I have some basic questions that I find it difficult to answer for myself. There is a lot of information about accelerometers and gyroscopes, but so far I have not found an explanation from the first principles of some basic properties.

So, I have a plate sensor containing an accelerometer and a gyroscope. There is also a magnetometer that I am missing now.

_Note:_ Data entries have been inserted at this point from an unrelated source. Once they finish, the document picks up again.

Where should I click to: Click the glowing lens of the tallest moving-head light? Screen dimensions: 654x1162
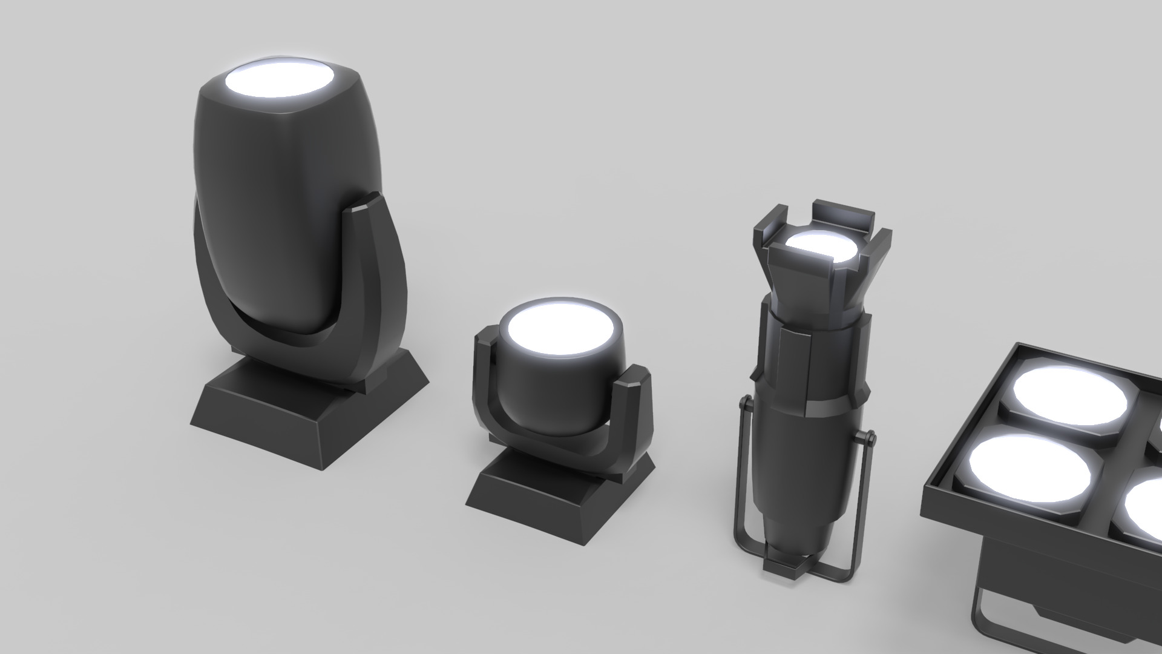click(x=280, y=81)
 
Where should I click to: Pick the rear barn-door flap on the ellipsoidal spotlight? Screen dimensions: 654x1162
click(x=844, y=215)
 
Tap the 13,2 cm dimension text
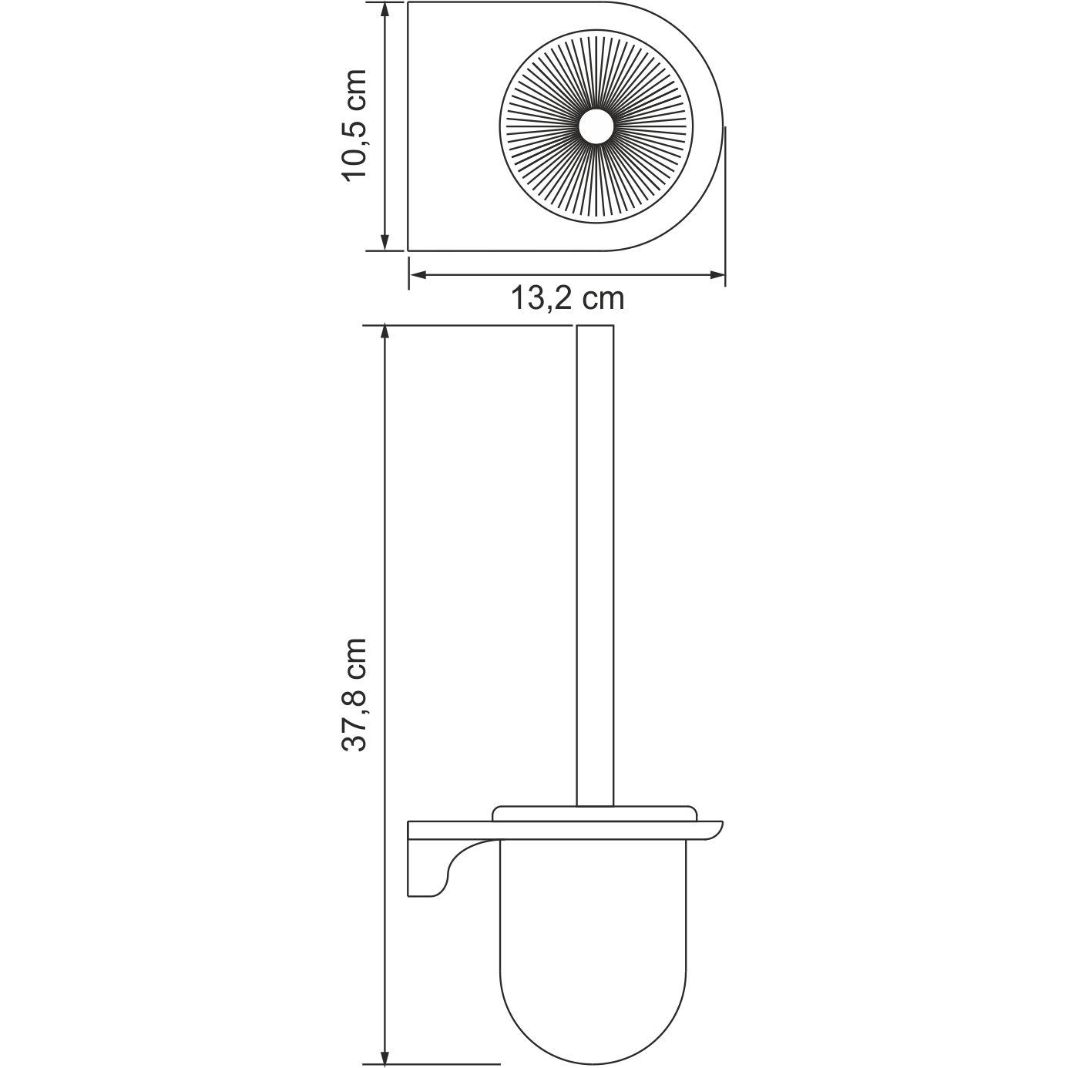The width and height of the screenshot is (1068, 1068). pos(568,297)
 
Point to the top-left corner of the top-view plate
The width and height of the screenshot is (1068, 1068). pos(408,4)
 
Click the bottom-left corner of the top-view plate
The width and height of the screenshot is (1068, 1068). pos(408,250)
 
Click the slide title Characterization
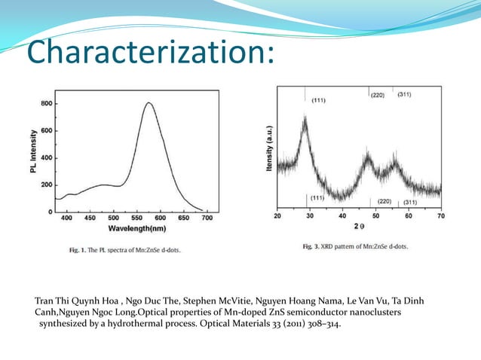tap(147, 53)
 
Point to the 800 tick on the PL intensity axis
tap(46, 103)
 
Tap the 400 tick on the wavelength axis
tap(66, 218)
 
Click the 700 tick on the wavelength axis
tap(207, 218)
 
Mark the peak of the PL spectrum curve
tap(149, 103)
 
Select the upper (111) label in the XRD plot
tap(318, 101)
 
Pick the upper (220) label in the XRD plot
tap(378, 95)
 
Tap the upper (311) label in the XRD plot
tap(403, 94)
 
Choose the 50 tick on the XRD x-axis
tap(375, 216)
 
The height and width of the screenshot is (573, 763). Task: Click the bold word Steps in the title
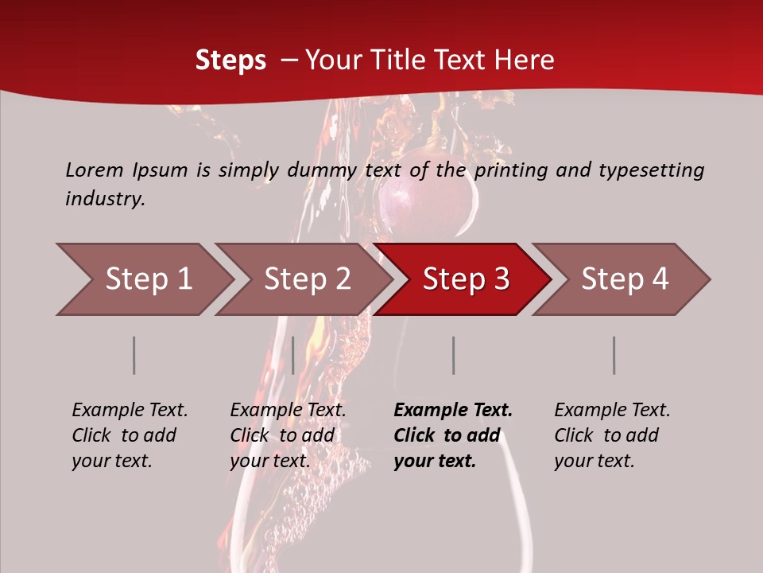(230, 60)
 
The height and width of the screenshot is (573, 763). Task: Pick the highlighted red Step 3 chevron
(466, 279)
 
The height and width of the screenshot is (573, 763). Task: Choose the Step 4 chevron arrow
(625, 279)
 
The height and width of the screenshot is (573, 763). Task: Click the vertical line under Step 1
(134, 355)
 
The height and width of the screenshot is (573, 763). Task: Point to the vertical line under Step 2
(293, 355)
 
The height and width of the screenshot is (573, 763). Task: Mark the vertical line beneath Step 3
(453, 355)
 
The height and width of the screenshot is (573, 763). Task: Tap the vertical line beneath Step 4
(614, 355)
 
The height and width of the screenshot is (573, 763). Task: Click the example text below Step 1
(130, 435)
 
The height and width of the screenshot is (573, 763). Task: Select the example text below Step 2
(288, 435)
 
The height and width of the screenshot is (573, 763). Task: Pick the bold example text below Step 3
(453, 435)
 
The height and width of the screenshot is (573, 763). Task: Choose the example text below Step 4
(612, 435)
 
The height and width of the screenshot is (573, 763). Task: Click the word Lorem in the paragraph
(95, 170)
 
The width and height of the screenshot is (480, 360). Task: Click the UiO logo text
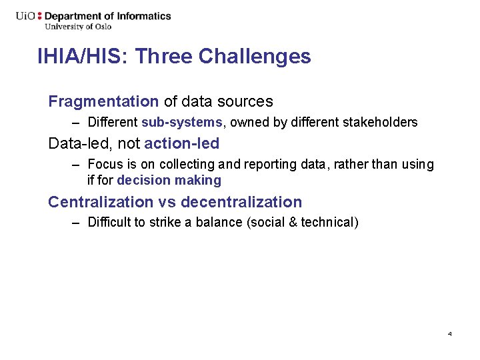[x=26, y=16]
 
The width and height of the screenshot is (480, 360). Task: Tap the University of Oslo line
[x=78, y=27]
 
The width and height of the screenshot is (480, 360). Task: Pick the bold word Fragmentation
[x=103, y=102]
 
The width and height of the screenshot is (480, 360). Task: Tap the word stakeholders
[x=380, y=123]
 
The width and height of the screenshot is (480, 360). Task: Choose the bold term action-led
[x=181, y=143]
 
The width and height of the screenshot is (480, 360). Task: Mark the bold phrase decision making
[x=169, y=181]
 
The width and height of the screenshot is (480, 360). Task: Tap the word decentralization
[x=241, y=202]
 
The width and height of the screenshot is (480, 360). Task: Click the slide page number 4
[x=450, y=333]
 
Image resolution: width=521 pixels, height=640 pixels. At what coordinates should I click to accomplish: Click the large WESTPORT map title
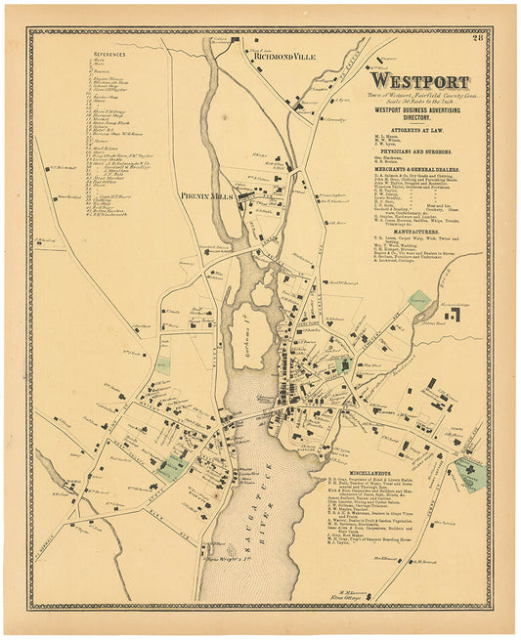point(421,82)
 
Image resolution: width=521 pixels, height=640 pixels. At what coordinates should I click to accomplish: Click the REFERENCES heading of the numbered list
point(110,53)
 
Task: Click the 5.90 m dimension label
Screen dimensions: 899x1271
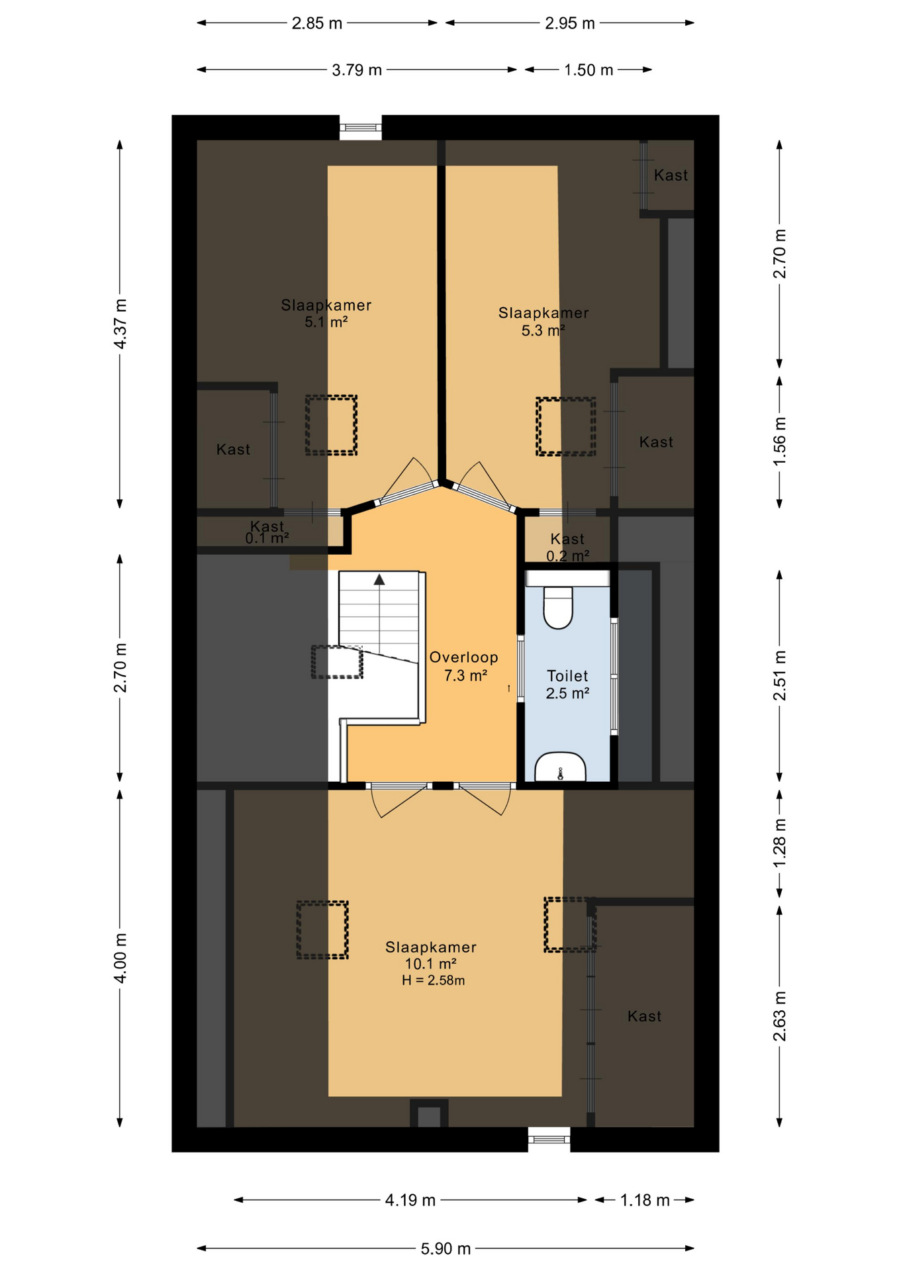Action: tap(446, 1248)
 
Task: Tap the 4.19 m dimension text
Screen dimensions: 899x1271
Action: tap(410, 1200)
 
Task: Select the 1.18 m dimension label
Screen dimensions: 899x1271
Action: tap(645, 1200)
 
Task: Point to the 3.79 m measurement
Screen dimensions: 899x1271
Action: tap(357, 70)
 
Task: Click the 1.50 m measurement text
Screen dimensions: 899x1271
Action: tap(589, 70)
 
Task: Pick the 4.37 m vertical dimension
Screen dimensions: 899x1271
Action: tap(120, 324)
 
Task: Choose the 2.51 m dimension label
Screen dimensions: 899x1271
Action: tap(780, 675)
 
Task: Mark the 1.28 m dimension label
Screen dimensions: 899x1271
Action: tap(780, 842)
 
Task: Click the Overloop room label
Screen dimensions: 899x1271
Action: tap(463, 657)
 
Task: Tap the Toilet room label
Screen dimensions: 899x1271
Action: tap(567, 676)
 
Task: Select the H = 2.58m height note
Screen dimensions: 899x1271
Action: tap(433, 980)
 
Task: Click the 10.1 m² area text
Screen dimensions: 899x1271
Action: tap(430, 964)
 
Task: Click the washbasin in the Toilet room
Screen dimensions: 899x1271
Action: tap(560, 767)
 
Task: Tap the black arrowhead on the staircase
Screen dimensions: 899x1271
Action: tap(379, 580)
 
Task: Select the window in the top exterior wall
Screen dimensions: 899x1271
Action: tap(361, 127)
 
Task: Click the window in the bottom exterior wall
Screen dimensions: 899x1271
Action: tap(549, 1139)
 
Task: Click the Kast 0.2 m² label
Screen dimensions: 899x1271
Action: tap(567, 547)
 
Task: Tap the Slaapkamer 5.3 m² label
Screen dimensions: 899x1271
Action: tap(544, 321)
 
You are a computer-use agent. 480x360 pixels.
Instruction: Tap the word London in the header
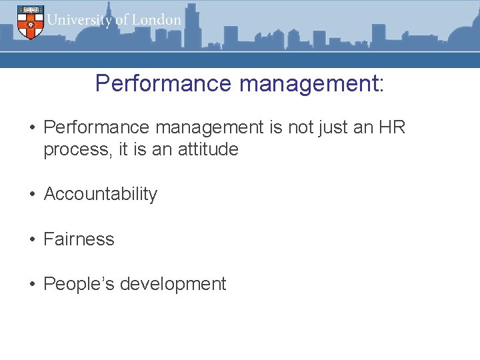157,20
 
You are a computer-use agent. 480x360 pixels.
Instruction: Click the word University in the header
80,20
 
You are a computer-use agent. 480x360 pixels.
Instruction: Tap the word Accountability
100,194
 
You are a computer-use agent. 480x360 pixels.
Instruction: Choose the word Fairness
79,239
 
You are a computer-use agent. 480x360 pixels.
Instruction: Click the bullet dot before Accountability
31,195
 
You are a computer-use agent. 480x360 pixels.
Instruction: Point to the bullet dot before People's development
31,285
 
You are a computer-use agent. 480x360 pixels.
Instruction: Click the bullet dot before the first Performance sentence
31,127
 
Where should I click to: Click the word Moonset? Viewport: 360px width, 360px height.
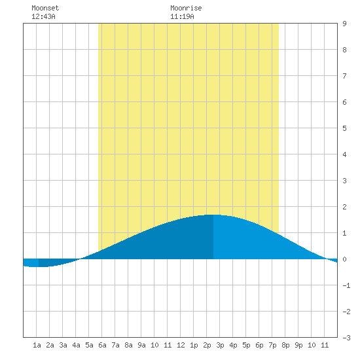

• The accelerometer gives information for each moment of time t about the time acceleration vector a = (ax, ay, az) in m / s ^ 2 according to a fixed coordinate system to the sensor.
• The gyroscope gives a 3D vector in deg / s, which indicates the time rotation speed of the three axes (Ox, Oy and Oz). From this information it is possible to obtain a rotation matrix, which corresponds to an infinitely small rotation of the coordinate system (in accordance with the previous moment). There is some explanation here how to get a quaternion representing R.

So, we know that infinitesimal motion can be calculated, given that the acceleration is the second derivative of the position.

Imagine that your sensor is attached to your arm or leg. At the first moment, we can consider its point in three-dimensional space as (0,0,0), and the initial coordinate system is also attached at this physical point. So, for the first step we will have

r (1) = 0.5 a (0) dt ^ 2

where r is an infinitesimal motion vector, a (0) is the acceleration vector.

In each of the following steps, we will use the calculations

r (t + 1) = 0.5 a (t) dt ^ 2 + v (t) dt + r (t)

where v (t) is the velocity vector that will be somehow estimated, for example, as r (t) - r (t-1)) / dt.

In addition, after each infinitely small movement, we will have to take into account the data from the gyroscope. We will use the rotation matrix to rotate the vector r (t + 1).

Thus, perhaps with a huge mistake, I get some trajectory in accordance with the original coordinate system.

My queries are:

• Am I right in principle with this algorithm? If not, where am I wrong?
• I would really appreciate some resources with a working example where the first principles are not missing.
• How should I use a Kalman filter to get a better path? How do I transfer all IMU data (accelerometer, gyroscope and magnetometer) to the Kalman filter?